Today, Tom is a pioneer in digital western art, having completed the first NFT created by a western artist. (An NFT, or non-fungible token, is a unique digital artifact that reflects a real- world asset, such as piece of art or music, that can be efficiently traded or sold, similar to cryptocurrency.) In addition, Tom creates and sells digital prints to a variety of collectors throughout the world. While some painters may prefer hand sketching and direct paint-to- canvas, Tom learned the value of using computers in his work during his time as a commercial artist at Disney.
But working as Disney illustrator taught Tom not just about digital illustration, he also learned a great deal about creating compelling, original fine art. And he bristles at the negative connotation that commercial illustration can sometimes invoke.
“When Michelangelo was painting the ceiling of the Sistine Chapel, it wasn’t because one morning he awoke and got inspired to paint a mural on the ceiling of a church. He was an illustrator for the Pope,” Tom has been quoted as saying. “Looking back, I was probably most influenced by the old era art directors and illustrators, Herb Ryman especially, who had the amazing ability to quickly and simply tell a story or convey a feeling with their artwork. I believe that this simplicity and strength is the key to fine art. Light, color, value, composition and line are paramount in importance. A good work of art is so much more than a copied photograph. In eliminating the unnecessary elements and being as direct as possible, an artist has the opportunity to tell a story, to guide the viewer’s eye and emotion.”
When asked about his own style and inspiration, Tom hesitates to give it a label, because it changes day to day.
“One day I am one thing and the very next day I am something totally different. I don’t know who I’m going to be tomorrow. But I know, visually, if I do something I’m really interested in, I never try to ask myself ‘What’s the style going to be?’ I just start working and that’s what comes out.”
Interestingly, Tom says this type of freedom from creative confines is exactly what can make being an artist difficult at times.
“The biggest challenge is having no one there to tell you what to do. Everyone talks about how much we want artistic freedom, but that is a heavy thing to handle when there’s no one to tell you [what to do]. It’s totally up to you. You walk in, you pick up a brush and it’s going to be you that either succeeds or fails. There’s no excuses for why you didn’t succeed,” he said. “When you get to the point where you have that freedom that we all talk about, it’s a scary thing. I think of it as the guys who go outside the space capsule for their walk in space, but without the tether. That’s a scary feeling. You have total freedom but you could also float away into space.”
Now in his eighties with no signs of stopping, Tom has asked himself, “If somehow you knew that this was the last painting you will ever do, what would you want to do differently?” This introspection has been the basis for MMXX, a series of works in which he strives to make each new painting his best painting yet.

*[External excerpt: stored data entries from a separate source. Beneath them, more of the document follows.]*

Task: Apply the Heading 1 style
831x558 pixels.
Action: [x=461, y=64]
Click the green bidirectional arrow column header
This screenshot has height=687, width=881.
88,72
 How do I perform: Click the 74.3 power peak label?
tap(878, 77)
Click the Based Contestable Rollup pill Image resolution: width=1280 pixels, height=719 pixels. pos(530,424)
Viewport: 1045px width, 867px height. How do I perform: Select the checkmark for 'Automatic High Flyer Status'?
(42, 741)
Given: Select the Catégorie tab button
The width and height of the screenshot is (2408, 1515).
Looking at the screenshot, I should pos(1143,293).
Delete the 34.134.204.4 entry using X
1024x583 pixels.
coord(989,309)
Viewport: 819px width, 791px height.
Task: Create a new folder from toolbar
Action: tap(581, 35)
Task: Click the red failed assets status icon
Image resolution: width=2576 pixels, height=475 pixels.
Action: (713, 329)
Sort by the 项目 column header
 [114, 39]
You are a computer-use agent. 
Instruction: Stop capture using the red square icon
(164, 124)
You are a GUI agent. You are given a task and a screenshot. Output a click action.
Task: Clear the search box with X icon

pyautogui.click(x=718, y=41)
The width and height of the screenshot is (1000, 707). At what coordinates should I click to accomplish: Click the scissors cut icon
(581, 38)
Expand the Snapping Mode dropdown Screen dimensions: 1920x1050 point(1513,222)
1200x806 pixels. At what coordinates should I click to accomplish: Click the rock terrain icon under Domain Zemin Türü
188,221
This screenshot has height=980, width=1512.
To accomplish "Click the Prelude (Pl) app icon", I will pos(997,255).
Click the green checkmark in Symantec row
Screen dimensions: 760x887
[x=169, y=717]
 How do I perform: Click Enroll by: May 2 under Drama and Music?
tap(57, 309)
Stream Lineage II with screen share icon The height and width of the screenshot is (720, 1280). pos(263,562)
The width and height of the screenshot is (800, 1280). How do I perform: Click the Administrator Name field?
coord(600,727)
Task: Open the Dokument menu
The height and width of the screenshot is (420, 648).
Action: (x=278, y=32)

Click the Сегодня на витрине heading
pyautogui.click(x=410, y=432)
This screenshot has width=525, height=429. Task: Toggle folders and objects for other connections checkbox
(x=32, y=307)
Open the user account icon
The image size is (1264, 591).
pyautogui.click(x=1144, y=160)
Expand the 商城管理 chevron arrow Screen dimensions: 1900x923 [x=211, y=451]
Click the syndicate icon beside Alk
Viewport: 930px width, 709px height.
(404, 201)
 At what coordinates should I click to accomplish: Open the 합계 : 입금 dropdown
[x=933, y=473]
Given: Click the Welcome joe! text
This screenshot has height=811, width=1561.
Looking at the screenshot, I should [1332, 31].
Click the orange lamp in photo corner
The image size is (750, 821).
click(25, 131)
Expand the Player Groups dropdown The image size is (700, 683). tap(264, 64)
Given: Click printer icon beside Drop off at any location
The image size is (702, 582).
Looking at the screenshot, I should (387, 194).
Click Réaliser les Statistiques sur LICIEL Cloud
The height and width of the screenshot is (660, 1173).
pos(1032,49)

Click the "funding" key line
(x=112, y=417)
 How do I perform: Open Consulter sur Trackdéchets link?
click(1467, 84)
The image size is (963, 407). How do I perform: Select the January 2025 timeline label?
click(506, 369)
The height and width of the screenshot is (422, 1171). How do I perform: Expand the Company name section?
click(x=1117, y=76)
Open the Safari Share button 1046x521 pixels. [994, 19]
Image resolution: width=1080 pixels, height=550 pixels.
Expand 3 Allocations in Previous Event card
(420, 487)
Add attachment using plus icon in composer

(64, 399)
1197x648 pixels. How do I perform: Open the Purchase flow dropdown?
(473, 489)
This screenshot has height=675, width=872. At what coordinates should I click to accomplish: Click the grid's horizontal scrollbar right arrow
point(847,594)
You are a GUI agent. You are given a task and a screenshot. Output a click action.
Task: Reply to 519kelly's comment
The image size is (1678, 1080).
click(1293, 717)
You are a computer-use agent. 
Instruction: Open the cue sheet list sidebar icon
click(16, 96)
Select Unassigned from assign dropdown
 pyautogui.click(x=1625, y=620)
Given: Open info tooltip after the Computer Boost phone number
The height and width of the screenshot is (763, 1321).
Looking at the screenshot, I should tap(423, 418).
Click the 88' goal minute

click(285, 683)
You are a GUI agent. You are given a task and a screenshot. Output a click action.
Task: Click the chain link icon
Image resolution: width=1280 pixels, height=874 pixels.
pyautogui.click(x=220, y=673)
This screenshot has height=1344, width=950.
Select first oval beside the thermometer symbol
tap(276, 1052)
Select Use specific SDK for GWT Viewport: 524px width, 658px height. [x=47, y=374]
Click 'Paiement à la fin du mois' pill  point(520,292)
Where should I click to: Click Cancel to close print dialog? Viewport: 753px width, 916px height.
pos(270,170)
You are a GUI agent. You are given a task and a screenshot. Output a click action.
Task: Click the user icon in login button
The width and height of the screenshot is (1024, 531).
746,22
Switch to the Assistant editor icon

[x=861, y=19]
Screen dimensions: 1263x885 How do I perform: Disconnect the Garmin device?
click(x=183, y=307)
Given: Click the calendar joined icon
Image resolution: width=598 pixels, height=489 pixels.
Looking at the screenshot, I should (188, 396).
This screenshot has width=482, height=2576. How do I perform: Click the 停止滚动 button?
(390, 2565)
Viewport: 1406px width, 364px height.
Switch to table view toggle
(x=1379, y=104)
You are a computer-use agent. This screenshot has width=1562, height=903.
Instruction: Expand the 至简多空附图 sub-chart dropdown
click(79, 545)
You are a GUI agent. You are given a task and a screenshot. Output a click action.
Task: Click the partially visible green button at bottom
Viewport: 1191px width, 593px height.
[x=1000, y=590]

“The one that I am working on is the one that’s my last painting. That’s the one that I want to be the absolute best. But I’ve done that with all of them,” Tom said in a video on his web site. “Deep down in my heart I feel like each one is getting better. So, if that’s true, and I hope that it is, I think it was a brilliant idea to approach art that way.”
Maria Abad, MTG director, says the gallery is thrilled and honored to present Tom Gilleon, the fascinating man and his transcendent work, in a solo show entitled Big Medicine, which will be open to the public beginning on November 19 through the end of the year.
“We are so happy to represent Tom again. He is one of the artists that I have always dreamed of having at MTG, and I can’t believe it is happening,” Maria said. “We look forward to seeing our walls dressed up with his works!”